In the modern-day, the research team, study sponsors, and an Institutional Review Board (IRB) are responsible for ensuring an effective recruitment environment that adheres to ethical conduct, federal guidance, and regulations (Rose & Kummer, 2015). The researchers are required to ensure every individual involved in the trials is comfortable. The IRB requires that Special populations such as prisoners, pregnant women, and children are handled with much care and are protected by insurance covers in regards to trials (Rose & Kummer, 2015).

In regards to medical record access, the investigators and researchers involved in the trial are prohibited from accessing a subject’s medical history. The only individuals allowed to access medical records of patients are those involved in direct health care provision (Shanley et al., 2017). In addition, the human subject must initiate contact, or there should be a waiver authorized by that individual to be contacted by the recruiters (Shanley et al., 2017).

Conclusion

The researchers are expected to monitor the subjects throughout the trial period. The use of technology in the modern-day has simplified the process; the developers can use microchips linked to screens to monitor vital aspects such as heart rates, blood pressure, and temperatures (Shanley et al., 2017). Also, after informed consent regarding the benefits and risks of the trial, the recruiters are expected to screen the participant to ensure they are eligible for the trial.
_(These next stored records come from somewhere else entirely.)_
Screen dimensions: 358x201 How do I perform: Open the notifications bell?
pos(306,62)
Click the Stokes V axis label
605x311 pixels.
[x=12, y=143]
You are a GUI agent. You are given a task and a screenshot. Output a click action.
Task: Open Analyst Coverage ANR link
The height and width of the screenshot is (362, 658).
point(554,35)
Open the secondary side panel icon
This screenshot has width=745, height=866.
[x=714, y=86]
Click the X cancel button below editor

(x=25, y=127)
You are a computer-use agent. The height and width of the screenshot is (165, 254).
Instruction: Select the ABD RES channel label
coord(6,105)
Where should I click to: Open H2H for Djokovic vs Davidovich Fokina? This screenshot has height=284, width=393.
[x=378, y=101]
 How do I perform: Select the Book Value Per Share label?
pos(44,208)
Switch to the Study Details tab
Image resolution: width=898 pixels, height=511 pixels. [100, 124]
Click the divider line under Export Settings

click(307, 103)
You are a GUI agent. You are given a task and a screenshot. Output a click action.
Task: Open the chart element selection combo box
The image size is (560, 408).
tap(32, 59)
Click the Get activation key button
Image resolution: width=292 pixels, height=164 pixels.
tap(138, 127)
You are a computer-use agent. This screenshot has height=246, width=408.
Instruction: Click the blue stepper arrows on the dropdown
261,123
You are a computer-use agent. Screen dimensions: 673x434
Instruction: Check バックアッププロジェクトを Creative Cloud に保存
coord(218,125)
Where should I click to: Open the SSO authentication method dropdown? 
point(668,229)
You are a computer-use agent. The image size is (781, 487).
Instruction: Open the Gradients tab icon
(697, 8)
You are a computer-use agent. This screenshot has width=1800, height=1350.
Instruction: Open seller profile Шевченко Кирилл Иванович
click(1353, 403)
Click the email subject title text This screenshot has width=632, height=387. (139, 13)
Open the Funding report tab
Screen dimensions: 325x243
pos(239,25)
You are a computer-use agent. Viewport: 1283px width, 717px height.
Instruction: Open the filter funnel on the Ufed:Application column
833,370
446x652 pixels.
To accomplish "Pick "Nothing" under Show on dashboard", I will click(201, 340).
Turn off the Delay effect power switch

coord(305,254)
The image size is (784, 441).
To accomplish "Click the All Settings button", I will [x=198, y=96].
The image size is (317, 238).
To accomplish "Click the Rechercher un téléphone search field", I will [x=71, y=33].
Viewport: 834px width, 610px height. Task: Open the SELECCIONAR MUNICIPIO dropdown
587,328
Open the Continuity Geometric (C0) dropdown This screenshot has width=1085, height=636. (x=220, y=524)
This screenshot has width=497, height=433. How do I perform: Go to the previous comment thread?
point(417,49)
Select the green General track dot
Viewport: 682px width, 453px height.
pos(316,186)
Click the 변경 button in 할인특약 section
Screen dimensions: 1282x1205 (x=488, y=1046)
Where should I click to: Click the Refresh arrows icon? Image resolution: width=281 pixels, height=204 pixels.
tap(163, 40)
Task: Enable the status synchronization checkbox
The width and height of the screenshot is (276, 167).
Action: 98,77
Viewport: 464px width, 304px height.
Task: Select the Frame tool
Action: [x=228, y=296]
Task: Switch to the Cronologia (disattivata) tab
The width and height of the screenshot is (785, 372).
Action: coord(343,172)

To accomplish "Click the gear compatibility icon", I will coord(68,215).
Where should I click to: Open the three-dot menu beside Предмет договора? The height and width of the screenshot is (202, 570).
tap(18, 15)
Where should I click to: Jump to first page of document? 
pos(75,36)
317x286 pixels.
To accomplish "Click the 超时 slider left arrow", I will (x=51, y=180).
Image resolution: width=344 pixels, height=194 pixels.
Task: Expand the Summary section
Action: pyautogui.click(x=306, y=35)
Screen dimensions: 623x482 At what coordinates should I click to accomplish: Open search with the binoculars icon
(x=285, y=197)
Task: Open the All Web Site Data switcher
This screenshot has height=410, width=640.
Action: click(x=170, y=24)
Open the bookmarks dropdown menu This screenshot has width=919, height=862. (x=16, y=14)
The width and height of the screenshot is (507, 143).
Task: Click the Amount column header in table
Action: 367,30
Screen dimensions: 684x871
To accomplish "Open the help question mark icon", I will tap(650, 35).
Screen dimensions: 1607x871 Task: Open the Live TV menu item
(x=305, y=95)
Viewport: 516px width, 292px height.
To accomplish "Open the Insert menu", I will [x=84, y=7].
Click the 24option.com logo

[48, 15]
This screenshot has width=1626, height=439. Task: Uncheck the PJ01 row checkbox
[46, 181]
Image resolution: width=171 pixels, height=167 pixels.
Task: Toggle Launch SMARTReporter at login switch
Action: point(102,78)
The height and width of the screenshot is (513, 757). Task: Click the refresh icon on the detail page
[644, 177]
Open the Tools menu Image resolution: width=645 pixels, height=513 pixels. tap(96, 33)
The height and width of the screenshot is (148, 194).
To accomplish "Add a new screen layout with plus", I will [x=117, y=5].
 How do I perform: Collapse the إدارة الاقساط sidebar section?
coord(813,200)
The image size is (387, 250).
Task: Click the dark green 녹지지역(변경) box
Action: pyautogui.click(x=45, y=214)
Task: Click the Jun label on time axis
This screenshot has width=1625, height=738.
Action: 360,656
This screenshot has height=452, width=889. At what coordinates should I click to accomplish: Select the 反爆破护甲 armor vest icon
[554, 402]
Another improvement in the sector is that researchers are required to follow up on the progress of human subjects to ensure they do not suffer from relapse even after the trial is completed (Shanley et al., 2017).

References

Shanley, T. P., Calvin-Naylor, N. A., Divecha, R., Wartak, M. M., Blackwell, K., Davis, J. M., ... & Maddox, J. (2017). Enhancing Clinical Research Professionals’ Training and Qualifications (ECRPTQ): recommendations for Good Clinical Practice (GCP) training for investigators and study coordinators. Journal of Clinical and Translational Science, 1(1), 8-15. DOI:
https://doi.org/10.1017/cts.2016.1

Rose, K., & Kummer, H. (2015). A New Ethical Challenge for Institutional Review Boards (IRBs)/Ethics Committees (ECs) in the Assessment of Pediatric Clinical Trials. Children, 2(2), 198–210.
https://doi.org/10.3390/children2020198

Gibbs Brown, J. (2000). OFFICE OF INSPECTOR GENERAL Recruiting Human Subjects Pressures in Industry-Sponsored Clinical Research.
http://dl.icdst.org/pdfs/files3/2a6b13497b02b0eb72152a146e8433cb.pdf‌.